We watched Game 5 of the World Series together: the frustrating Rays (including a just infuriating BJ Upton), the heroic Eric Bruntlett, the excitement of a close game. And I put on the television for the continuation of the game after the rain delay the next day. And my words when Hinske struck out against a still-lights-out-Lidge: "Wow, that's pretty cool."

"That's pretty cool." Not a particularly lasting sentiment. But I got the itch. My fiancee (now-wife) told me she'd probably divorce me if I got into baseball. Unluckily enough for her, I was hooked by Spring Training, I'd found this blog, I was learning about sabermetrics, and in our small Sellersville apartment, I lived and died on every pitch that year.

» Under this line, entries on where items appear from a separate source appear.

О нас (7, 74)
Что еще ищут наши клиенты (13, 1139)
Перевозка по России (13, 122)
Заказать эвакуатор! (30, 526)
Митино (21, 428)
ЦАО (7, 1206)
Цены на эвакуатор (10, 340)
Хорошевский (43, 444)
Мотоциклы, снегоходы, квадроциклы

Most of that is a story for another time -- or maybe never, as I can't imagine you all are too interested in more of my meandering memoirs. It took me a year and a Wet Luzinski contest (which I lost!) for me to finally post on TGP, and a couple of years after that until I was a part of the community enough to have Peter and Joe and Liz invite me to start writing full time. And now baseball is a huge part of my life, my philosophy, and my writing. And I've made all these friends. People even post on my dumb ol' twitter, and me and LTG8 get together weekly to talk Heidegger and advanced stats. It's unbelievable.

My life would be infinitely poorer if not for the 2008 World Series. I know this sounds dramatic, but it's not far from the truth. I'll admit that I wasn't there since the beginning, but I've been a :Philly guy forever. Just now, it's the Phillies over the Eagles, even in the lean years.

Thanks, guys. Happy fifth to the WFCs.